Publisher Freedom House
Publication Date 18 December 2003
Cite as Freedom House, Freedom in the World 2004 - Thailand, 18 December 2003, available at: https://www.refworld.org/docid/473c54c923.html [accessed 7 June 2023]
DisclaimerThis is not a UNHCR publication. UNHCR is not responsible for, nor does it necessarily endorse, its content. Any views expressed are solely those of the author or publisher and do not necessarily reflect those of UNHCR, the United Nations or its Member States.

Political Rights: 2
Civil Liberties: 3
Status: Free
Population: 63,100,000
GNI/Capita: $1,940
Life Expectancy: 71
Religious Groups: Buddhist (95 percent), Muslim (3.8 percent), other (1.2 percent)
Ethnic Groups: Thai (75 percent), Chinese (14 percent), other (11 percent)
Capital: Bangkok


Overview

Backed by high approval ratings and a comfortable parliamentary majority, Prime Minister Thaksin Shinawatra continued in 2003 to carry out populist spending programs, which have helped spark a demand-driven economic recovery. Critics, however, continued to allege that Thaksin has concentrated power in his hands and muted media criticism of his policies. These have included a three-month police crackdown on drug trafficking in 2003 during which some 2,200 suspects were killed.

Known as Siam until 1939, Thailand is the only Southeast Asian nation never colonized by a European country. Beginning with a 1932 coup that transformed the kingdom into a constitutional monarchy, the army ruled periodically for the next six decades. The military last seized power in 1991, when it overthrew a hugely corrupt elected government. After soldiers shot dead more than 50 pro-democracy protesters in Bangkok in March 1992, Thailand returned to civilian rule when the country's revered monarch, King Bhumibol Alduyadej, convinced the military to appoint a civilian prime minister.

→ SET TASKS:
a: According to the Thailand report, in what year did the military last seize power?
b: Using the Thailand report, say whether each statement agrees with it: (i) Thailand was called Siam until 1939. (ii) The 2003 police crackdown on drug trafficking lasted six months. (iii) Buddhists make up 95 percent of the religious groups listed.

→ DATA ROWS:
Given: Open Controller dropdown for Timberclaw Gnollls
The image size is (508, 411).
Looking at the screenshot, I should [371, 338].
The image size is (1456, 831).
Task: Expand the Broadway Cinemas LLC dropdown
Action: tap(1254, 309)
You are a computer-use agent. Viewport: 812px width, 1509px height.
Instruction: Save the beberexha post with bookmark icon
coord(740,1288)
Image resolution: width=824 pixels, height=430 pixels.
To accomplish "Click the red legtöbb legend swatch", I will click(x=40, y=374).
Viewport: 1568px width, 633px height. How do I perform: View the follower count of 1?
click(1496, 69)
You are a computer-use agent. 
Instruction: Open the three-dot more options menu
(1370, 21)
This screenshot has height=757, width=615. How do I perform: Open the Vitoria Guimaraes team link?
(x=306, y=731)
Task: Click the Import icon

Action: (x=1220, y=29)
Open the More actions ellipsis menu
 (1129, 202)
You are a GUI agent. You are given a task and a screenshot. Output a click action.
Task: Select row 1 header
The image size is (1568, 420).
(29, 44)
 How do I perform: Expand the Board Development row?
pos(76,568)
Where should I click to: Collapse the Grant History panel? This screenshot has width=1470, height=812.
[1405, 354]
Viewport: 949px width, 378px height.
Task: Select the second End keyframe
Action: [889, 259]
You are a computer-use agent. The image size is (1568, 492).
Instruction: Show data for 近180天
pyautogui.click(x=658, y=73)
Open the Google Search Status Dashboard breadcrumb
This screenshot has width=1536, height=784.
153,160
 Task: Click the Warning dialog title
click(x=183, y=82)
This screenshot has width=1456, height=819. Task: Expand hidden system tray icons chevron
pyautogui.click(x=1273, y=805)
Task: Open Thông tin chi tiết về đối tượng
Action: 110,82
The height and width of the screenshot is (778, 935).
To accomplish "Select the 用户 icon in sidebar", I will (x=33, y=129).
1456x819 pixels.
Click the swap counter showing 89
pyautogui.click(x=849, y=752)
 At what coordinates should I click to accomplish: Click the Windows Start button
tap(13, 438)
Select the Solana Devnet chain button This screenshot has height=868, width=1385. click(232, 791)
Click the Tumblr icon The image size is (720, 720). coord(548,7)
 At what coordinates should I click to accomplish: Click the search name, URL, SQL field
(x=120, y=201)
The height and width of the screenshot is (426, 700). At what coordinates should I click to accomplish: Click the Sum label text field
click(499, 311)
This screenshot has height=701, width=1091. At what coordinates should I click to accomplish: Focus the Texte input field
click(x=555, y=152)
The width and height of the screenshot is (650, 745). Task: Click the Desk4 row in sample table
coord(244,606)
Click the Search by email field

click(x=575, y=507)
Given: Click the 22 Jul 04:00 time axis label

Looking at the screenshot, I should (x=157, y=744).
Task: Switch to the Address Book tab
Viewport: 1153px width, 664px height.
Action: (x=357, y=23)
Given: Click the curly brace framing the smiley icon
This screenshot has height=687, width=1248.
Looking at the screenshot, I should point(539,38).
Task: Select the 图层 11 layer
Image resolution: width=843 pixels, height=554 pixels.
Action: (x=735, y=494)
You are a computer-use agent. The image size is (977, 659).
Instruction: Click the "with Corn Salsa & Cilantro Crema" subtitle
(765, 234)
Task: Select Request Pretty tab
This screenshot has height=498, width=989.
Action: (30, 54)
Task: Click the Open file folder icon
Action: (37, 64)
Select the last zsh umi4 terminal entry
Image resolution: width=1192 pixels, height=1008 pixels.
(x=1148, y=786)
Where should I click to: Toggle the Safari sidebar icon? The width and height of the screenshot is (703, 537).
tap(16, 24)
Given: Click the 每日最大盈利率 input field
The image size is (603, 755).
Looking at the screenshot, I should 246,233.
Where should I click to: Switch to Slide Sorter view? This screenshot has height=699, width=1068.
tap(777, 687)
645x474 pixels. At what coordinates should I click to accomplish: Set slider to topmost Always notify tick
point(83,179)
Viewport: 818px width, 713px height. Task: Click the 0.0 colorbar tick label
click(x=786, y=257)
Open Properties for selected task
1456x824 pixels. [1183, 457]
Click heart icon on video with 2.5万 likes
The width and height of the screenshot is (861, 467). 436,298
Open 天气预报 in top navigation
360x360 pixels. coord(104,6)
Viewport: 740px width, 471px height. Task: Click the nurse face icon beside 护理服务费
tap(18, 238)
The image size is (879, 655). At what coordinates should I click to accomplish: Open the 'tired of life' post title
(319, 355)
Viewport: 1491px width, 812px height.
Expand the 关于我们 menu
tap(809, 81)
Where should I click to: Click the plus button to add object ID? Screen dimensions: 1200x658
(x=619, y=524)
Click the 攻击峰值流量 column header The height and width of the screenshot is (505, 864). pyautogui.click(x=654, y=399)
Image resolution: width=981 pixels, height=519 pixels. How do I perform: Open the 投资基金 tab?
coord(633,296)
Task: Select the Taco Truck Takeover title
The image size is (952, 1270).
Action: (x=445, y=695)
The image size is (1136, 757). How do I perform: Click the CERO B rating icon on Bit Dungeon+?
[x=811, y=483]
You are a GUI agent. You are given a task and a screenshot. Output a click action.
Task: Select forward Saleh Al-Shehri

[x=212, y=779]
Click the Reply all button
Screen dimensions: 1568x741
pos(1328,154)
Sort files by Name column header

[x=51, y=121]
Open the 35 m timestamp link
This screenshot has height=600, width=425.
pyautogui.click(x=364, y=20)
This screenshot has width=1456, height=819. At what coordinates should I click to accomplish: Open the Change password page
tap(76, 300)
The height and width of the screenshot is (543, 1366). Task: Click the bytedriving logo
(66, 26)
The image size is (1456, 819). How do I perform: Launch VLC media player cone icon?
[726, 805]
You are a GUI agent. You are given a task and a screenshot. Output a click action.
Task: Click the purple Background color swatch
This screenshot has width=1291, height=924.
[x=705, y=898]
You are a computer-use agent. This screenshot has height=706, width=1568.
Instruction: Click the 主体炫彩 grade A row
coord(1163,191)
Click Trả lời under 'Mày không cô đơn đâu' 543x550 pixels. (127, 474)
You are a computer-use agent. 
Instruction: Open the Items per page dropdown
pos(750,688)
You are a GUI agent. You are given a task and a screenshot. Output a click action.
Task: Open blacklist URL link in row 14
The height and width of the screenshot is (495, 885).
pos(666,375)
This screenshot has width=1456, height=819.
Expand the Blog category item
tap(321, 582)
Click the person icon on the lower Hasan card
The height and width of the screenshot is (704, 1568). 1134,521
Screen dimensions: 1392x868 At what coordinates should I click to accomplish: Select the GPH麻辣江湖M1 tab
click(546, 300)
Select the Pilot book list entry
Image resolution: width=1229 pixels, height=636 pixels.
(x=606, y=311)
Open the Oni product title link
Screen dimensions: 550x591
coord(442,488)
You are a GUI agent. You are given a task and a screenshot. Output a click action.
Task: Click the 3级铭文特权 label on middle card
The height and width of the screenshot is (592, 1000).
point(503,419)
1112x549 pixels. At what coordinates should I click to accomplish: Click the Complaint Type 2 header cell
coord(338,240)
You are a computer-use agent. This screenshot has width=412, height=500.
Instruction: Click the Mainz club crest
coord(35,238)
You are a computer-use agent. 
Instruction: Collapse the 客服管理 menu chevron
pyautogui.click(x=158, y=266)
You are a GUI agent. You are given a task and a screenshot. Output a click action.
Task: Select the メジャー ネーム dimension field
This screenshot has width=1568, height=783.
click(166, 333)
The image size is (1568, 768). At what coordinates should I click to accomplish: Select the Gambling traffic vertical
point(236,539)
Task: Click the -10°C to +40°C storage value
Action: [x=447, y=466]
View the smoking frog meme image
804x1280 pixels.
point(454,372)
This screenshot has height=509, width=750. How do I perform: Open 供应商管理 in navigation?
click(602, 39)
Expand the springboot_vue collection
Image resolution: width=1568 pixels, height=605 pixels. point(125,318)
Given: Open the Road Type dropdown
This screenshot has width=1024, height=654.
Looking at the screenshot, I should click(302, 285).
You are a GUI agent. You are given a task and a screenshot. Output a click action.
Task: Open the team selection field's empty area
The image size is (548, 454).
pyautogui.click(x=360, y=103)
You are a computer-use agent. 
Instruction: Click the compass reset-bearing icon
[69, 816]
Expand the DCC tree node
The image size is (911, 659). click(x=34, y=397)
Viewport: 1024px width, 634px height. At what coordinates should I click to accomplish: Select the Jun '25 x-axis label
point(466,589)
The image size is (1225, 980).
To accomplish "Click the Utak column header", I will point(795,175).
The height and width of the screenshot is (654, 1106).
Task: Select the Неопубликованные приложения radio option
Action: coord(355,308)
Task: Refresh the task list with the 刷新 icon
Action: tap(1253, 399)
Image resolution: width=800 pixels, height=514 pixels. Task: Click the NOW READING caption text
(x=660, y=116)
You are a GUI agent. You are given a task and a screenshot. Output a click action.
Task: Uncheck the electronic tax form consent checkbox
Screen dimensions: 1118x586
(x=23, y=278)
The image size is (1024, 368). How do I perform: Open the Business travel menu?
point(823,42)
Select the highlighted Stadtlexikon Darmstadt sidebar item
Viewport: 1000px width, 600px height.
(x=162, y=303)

→ RESPONSES PER TASK:
a: 1991

b:
(i) Yes: "Known as Siam until 1939"
(ii) No: "a three-month police crackdown on drug trafficking in 2003"
(iii) Yes: "Buddhist (95 percent)"